"Do naszego kraju przybyło około 9000 rosyjskich żołnierzy. Po raz kolejny na Białoruś trafia rosyjski sprzęt wojskowy. Ale nawet rosyjscy żołnierze nie ufają żołnierzom z Białorusi. Bo wiedzą, że nie popieramy tej wojny" - uważa opozycjonistka.
Cichanouska podkreśliła także: "I nawet jeśli nasi żołnierze zostaną wysłani na Ukrainę do walki, to zdezerterują. Przejdą na drugą stronę, ukryją się, ale nie będą walczyć z Ukraińcami. (Alaksandr) Łukaszenka o tym wie. I dlatego nie wysyła białoruskiej armii na Ukrainę, nie dlatego, że chce jakoś chronić Ukrainę. Dba tylko o swoją władzę".
Na Białorusi ogłoszono przetarg na 50 tys. kart mobilizacyjnych
Wojskowa komenda uzupełnień obwodu brzeskiego na Białorusi ogłosiła przetarg na druk 50 tys. kart mobilizacyjnych - informuje w poniedziałek sztab generalny Sił Zbrojnych Ukrainy.
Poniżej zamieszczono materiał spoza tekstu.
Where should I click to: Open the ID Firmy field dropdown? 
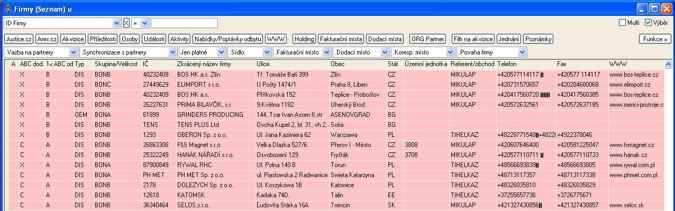[117, 23]
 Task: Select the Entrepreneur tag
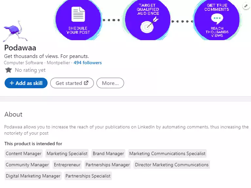pos(67,165)
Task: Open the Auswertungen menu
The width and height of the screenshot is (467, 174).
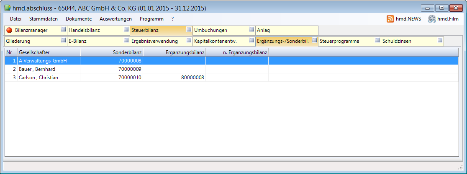Action: (x=115, y=19)
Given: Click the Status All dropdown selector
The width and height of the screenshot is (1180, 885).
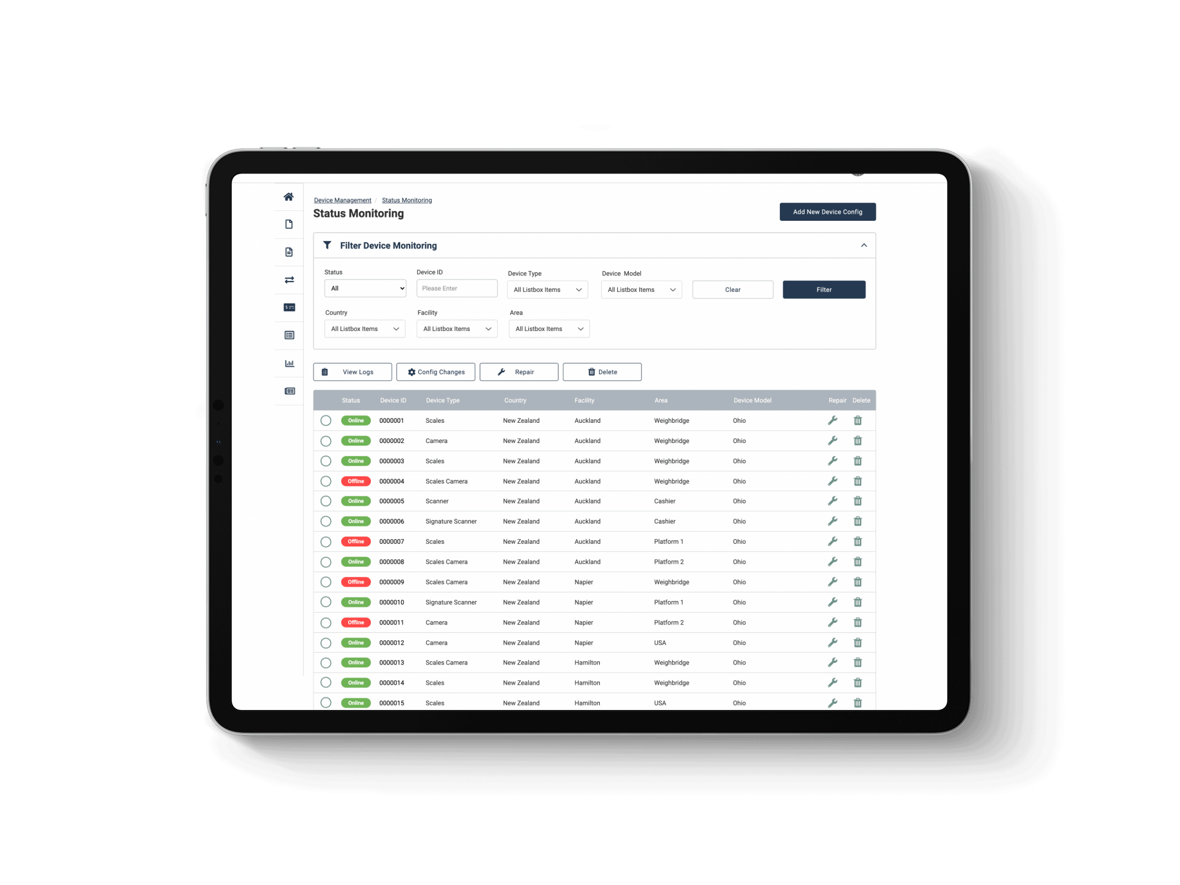Looking at the screenshot, I should point(364,288).
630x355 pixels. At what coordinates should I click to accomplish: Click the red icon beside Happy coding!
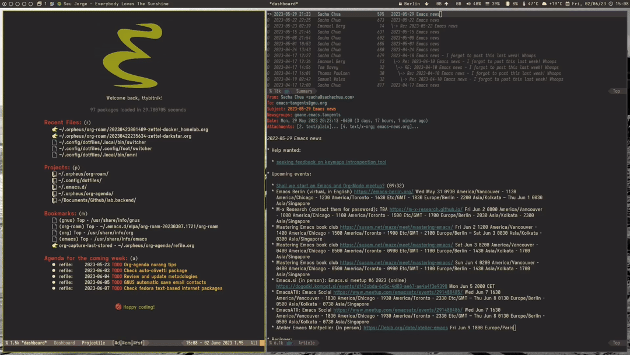pos(118,307)
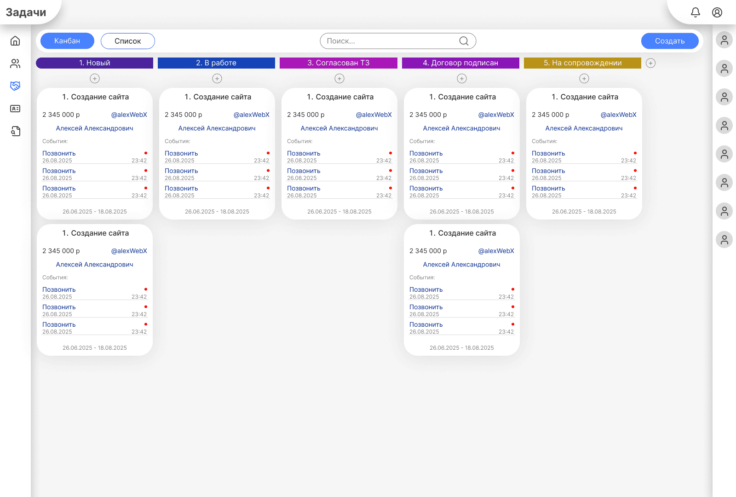Switch to Канбан view

pyautogui.click(x=67, y=41)
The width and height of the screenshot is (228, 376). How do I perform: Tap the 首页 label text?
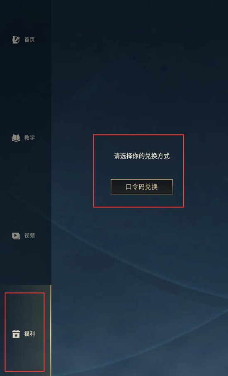click(x=29, y=40)
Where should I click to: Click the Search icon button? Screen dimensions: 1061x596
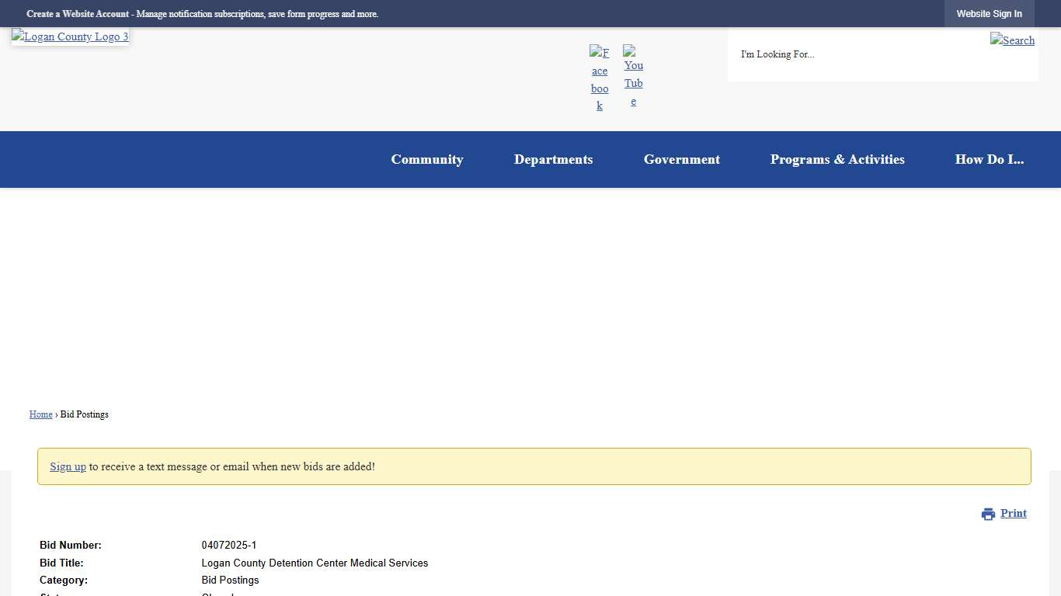pyautogui.click(x=1012, y=40)
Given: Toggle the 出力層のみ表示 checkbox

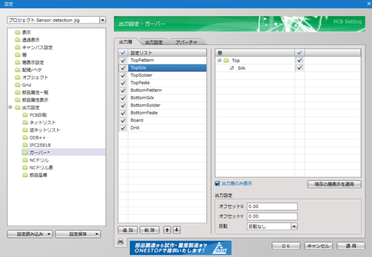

Podaje też, że rosyjskie siły planują ogłosić pełną ewakuację kilku miast w Donbasie.
Termin wykonania zlecenia to 31 grudnia.
Sztab podaje też, że w związku z trudną sytuacją humanitarną w obwodzie ługańskim siły okupacyjne planują przeprowadzić pełną ewakuację cywilów z miast Kreminna, Siewierodonieck i Rubiżne. Mieszkańcy mają być przeniesieni w głąb zajętych przez Rosję ukraińskich terytoriów.
Jak czytamy w komunikacie, rosyjskie wojsko wzmacnia pozycje obronne na lewym (zachodnim) brzegu Dniepru. Na wschodzie prowadzi ofensywy na kierunku bachmuckim, awdijiwskim i nowopawliwskim.